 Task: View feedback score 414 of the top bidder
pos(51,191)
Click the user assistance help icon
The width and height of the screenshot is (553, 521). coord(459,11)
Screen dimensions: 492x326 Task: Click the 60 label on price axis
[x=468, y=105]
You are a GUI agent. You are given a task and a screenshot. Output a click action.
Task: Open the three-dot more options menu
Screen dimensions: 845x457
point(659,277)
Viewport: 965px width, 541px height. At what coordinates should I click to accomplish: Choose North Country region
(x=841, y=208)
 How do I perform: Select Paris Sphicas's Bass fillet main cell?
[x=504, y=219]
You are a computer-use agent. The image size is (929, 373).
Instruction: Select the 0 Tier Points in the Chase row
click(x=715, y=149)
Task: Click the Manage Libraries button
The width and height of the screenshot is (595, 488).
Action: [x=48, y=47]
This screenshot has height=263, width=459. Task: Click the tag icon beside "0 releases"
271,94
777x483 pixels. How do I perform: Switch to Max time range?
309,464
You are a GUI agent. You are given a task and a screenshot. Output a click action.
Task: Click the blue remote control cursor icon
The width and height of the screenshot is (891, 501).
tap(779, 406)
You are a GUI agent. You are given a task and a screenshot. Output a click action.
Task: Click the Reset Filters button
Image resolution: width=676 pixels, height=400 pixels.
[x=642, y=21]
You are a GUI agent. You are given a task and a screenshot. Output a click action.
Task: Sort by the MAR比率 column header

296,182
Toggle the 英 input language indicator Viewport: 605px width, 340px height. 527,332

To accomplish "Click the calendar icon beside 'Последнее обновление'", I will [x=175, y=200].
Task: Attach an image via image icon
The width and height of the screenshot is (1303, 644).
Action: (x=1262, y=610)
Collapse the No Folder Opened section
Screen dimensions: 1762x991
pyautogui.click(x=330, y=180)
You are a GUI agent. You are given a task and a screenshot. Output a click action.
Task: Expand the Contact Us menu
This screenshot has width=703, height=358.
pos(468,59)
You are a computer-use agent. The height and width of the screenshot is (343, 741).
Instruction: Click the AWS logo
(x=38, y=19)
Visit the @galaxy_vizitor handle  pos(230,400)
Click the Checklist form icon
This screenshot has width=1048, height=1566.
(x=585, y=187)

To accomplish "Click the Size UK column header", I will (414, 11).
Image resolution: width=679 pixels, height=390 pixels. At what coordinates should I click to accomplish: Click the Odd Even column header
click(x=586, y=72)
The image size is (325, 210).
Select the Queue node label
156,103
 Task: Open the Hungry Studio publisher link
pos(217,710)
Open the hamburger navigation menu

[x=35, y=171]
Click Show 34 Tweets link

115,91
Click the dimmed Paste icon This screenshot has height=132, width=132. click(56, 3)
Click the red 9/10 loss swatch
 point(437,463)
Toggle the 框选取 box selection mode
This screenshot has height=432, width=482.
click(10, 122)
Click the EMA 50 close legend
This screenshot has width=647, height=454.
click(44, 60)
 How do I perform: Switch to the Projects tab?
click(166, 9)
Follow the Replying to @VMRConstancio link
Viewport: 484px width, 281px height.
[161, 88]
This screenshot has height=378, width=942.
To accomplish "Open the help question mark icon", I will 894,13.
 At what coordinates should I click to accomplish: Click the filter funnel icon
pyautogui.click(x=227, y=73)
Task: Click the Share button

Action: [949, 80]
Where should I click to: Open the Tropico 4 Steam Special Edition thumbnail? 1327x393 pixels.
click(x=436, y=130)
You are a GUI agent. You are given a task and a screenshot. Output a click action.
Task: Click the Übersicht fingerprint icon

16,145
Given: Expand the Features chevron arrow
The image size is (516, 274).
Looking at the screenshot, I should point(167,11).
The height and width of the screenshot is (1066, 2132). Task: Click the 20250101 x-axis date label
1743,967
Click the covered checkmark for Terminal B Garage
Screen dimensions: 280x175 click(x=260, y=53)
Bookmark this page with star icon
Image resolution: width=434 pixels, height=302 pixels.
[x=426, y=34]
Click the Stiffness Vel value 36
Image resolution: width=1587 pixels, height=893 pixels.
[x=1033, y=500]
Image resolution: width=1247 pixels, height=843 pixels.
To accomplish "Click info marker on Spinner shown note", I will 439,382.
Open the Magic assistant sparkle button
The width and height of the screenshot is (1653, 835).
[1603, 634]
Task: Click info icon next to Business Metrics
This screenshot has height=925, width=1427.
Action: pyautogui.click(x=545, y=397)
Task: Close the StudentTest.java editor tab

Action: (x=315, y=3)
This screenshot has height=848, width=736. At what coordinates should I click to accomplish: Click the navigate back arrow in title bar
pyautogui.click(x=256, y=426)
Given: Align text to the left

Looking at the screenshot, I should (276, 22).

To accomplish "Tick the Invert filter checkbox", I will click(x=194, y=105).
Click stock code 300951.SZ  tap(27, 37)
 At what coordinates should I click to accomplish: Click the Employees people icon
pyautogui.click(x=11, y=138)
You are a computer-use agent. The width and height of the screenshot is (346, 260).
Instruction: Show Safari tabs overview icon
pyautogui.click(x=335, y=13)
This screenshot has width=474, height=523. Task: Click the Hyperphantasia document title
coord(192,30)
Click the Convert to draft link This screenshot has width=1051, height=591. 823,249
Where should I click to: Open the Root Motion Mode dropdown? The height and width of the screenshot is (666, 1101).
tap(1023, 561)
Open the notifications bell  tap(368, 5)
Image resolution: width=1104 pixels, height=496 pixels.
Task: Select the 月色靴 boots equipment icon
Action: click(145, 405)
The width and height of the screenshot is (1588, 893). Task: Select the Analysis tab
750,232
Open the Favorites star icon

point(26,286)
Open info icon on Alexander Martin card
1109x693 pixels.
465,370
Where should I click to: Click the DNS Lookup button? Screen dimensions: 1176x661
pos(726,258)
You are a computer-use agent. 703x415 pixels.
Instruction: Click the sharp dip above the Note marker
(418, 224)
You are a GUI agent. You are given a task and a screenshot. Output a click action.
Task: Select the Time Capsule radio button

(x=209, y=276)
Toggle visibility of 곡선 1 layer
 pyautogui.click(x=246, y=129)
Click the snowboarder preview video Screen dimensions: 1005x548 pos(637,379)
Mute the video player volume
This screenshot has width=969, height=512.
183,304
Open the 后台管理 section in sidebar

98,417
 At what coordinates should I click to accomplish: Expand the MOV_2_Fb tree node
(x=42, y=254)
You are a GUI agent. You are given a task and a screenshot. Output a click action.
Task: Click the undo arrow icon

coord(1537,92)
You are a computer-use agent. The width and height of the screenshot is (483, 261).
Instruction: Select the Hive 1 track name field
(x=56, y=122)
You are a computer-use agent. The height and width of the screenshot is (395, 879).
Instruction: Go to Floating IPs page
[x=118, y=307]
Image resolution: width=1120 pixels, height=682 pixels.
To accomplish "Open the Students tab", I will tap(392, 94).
________________________
Express the lines of all the items above as a JSON list of strings, one string per line, leaving out blank lines.

[
  " Task: View feedback score 414 of the top bidder",
  "pos(51,191)",
  "Click the user assistance help icon",
  "The width and height of the screenshot is (553, 521). coord(459,11)",
  "Screen dimensions: 492x326 Task: Click the 60 label on price axis",
  "[x=468, y=105]",
  "You are a GUI agent. You are given a task and a screenshot. Output a click action.",
  "Task: Open the three-dot more options menu",
  "Screen dimensions: 845x457",
  "point(659,277)",
  "Viewport: 965px width, 541px height. At what coordinates should I click to accomplish: Choose North Country region",
  "(x=841, y=208)",
  " How do I perform: Select Paris Sphicas's Bass fillet main cell?",
  "[x=504, y=219]",
  "You are a computer-use agent. The image size is (929, 373).",
  "Instruction: Select the 0 Tier Points in the Chase row",
  "click(x=715, y=149)",
  "Task: Click the Manage Libraries button",
  "The width and height of the screenshot is (595, 488).",
  "Action: [x=48, y=47]",
  "This screenshot has height=263, width=459. Task: Click the tag icon beside \"0 releases\"",
  "271,94",
  "777x483 pixels. How do I perform: Switch to Max time range?",
  "309,464",
  "You are a GUI agent. You are given a task and a screenshot. Output a click action.",
  "Task: Click the blue remote control cursor icon",
  "The width and height of the screenshot is (891, 501).",
  "tap(779, 406)",
  "You are a GUI agent. You are given a task and a screenshot. Output a click action.",
  "Task: Click the Reset Filters button",
  "Image resolution: width=676 pixels, height=400 pixels.",
  "[x=642, y=21]",
  "You are a GUI agent. You are given a task and a screenshot. Output a click action.",
  "Task: Sort by the MAR比率 column header",
  "296,182",
  "Toggle the 英 input language indicator Viewport: 605px width, 340px height. 527,332",
  "To accomplish \"Click the calendar icon beside 'Последнее обновление'\", I will [x=175, y=200].",
  "Task: Attach an image via image icon",
  "The width and height of the screenshot is (1303, 644).",
  "Action: (x=1262, y=610)",
  "Collapse the No Folder Opened section",
  "Screen dimensions: 1762x991",
  "pyautogui.click(x=330, y=180)",
  "You are a GUI agent. You are given a task and a screenshot. Output a click action.",
  "Task: Expand the Contact Us menu",
  "This screenshot has width=703, height=358.",
  "pos(468,59)",
  "You are a computer-use agent. The height and width of the screenshot is (343, 741).",
  "Instruction: Click the AWS logo",
  "(x=38, y=19)",
  "Visit the @galaxy_vizitor handle  pos(230,400)",
  "Click the Checklist form icon",
  "This screenshot has width=1048, height=1566.",
  "(x=585, y=187)",
  "To accomplish \"Click the Size UK column header\", I will (414, 11).",
  "Image resolution: width=679 pixels, height=390 pixels. At what coordinates should I click to accomplish: Click the Odd Even column header",
  "click(x=586, y=72)",
  "The image size is (325, 210).",
  "Select the Queue node label",
  "156,103",
  " Task: Open the Hungry Studio publisher link",
  "pos(217,710)",
  "Open the hamburger navigation menu",
  "[x=35, y=171]",
  "Click Show 34 Tweets link",
  "115,91",
  "Click the dimmed Paste icon This screenshot has height=132, width=132. click(56, 3)",
  "Click the red 9/10 loss swatch",
  " point(437,463)",
  "Toggle the 框选取 box selection mode",
  "This screenshot has height=432, width=482.",
  "click(10, 122)",
  "Click the EMA 50 close legend",
  "This screenshot has width=647, height=454.",
  "click(44, 60)",
  " How do I perform: Switch to the Projects tab?",
  "click(166, 9)",
  "Follow the Replying to @VMRConstancio link",
  "Viewport: 484px width, 281px height.",
  "[161, 88]",
  "This screenshot has height=378, width=942.",
  "To accomplish \"Open the help question mark icon\", I will 894,13.",
  " At what coordinates should I click to accomplish: Click the filter funnel icon",
  "pyautogui.click(x=227, y=73)",
  "Task: Click the Share button",
  "Action: [949, 80]",
  "Where should I click to: Open the Tropico 4 Steam Special Edition thumbnail? 1327x393 pixels.",
  "click(x=436, y=130)",
  "You are a GUI agent. You are given a task and a screenshot. Output a click action.",
  "Task: Click the Übersicht fingerprint icon",
  "16,145",
  "Given: Expand the Features chevron arrow",
  "The image size is (516, 274).",
  "Looking at the screenshot, I should point(167,11).",
  "The height and width of the screenshot is (1066, 2132). Task: Click the 20250101 x-axis date label",
  "1743,967",
  "Click the covered checkmark for Terminal B Garage",
  "Screen dimensions: 280x175 click(x=260, y=53)",
  "Bookmark this page with star icon",
  "Image resolution: width=434 pixels, height=302 pixels.",
  "[x=426, y=34]",
  "Click the Stiffness Vel value 36",
  "Image resolution: width=1587 pixels, height=893 pixels.",
  "[x=1033, y=500]",
  "Image resolution: width=1247 pixels, height=843 pixels.",
  "To accomplish \"Click info marker on Spinner shown note\", I will 439,382.",
  "Open the Magic assistant sparkle button",
  "The width and height of the screenshot is (1653, 835).",
  "[1603, 634]",
  "Task: Click info icon next to Business Metrics",
  "This screenshot has height=925, width=1427.",
  "Action: pyautogui.click(x=545, y=397)",
  "Task: Close the StudentTest.java editor tab",
  "Action: (x=315, y=3)",
  "This screenshot has height=848, width=736. At what coordinates should I click to accomplish: Click the navigate back arrow in title bar",
  "pyautogui.click(x=256, y=426)",
  "Given: Align text to the left",
  "Looking at the screenshot, I should (276, 22).",
  "To accomplish \"Tick the Invert filter checkbox\", I will click(x=194, y=105).",
  "Click stock code 300951.SZ  tap(27, 37)",
  " At what coordinates should I click to accomplish: Click the Employees people icon",
  "pyautogui.click(x=11, y=138)",
  "You are a computer-use agent. The width and height of the screenshot is (346, 260).",
  "Instruction: Show Safari tabs overview icon",
  "pyautogui.click(x=335, y=13)",
  "This screenshot has width=474, height=523. Task: Click the Hyperphantasia document title",
  "coord(192,30)",
  "Click the Convert to draft link This screenshot has width=1051, height=591. 823,249",
  "Where should I click to: Open the Root Motion Mode dropdown? The height and width of the screenshot is (666, 1101).",
  "tap(1023, 561)",
  "Open the notifications bell  tap(368, 5)",
  "Image resolution: width=1104 pixels, height=496 pixels.",
  "Task: Select the 月色靴 boots equipment icon",
  "Action: click(145, 405)",
  "The width and height of the screenshot is (1588, 893). Task: Select the Analysis tab",
  "750,232",
  "Open the Favorites star icon",
  "point(26,286)",
  "Open info icon on Alexander Martin card",
  "1109x693 pixels.",
  "465,370",
  "Where should I click to: Click the DNS Lookup button? Screen dimensions: 1176x661",
  "pos(726,258)",
  "You are a computer-use agent. 703x415 pixels.",
  "Instruction: Click the sharp dip above the Note marker",
  "(418, 224)",
  "You are a GUI agent. You are given a task and a screenshot. Output a click action.",
  "Task: Select the Time Capsule radio button",
  "(x=209, y=276)",
  "Toggle visibility of 곡선 1 layer",
  " pyautogui.click(x=246, y=129)",
  "Click the snowboarder preview video Screen dimensions: 1005x548 pos(637,379)",
  "Mute the video player volume",
  "This screenshot has width=969, height=512.",
  "183,304",
  "Open the 后台管理 section in sidebar",
  "98,417",
  " At what coordinates should I click to accomplish: Expand the MOV_2_Fb tree node",
  "(x=42, y=254)",
  "You are a GUI agent. You are given a task and a screenshot. Output a click action.",
  "Task: Click the undo arrow icon",
  "coord(1537,92)",
  "You are a computer-use agent. The width and height of the screenshot is (483, 261).",
  "Instruction: Select the Hive 1 track name field",
  "(x=56, y=122)",
  "You are a computer-use agent. The height and width of the screenshot is (395, 879).",
  "Instruction: Go to Floating IPs page",
  "[x=118, y=307]",
  "Image resolution: width=1120 pixels, height=682 pixels.",
  "To accomplish \"Open the Students tab\", I will tap(392, 94)."
]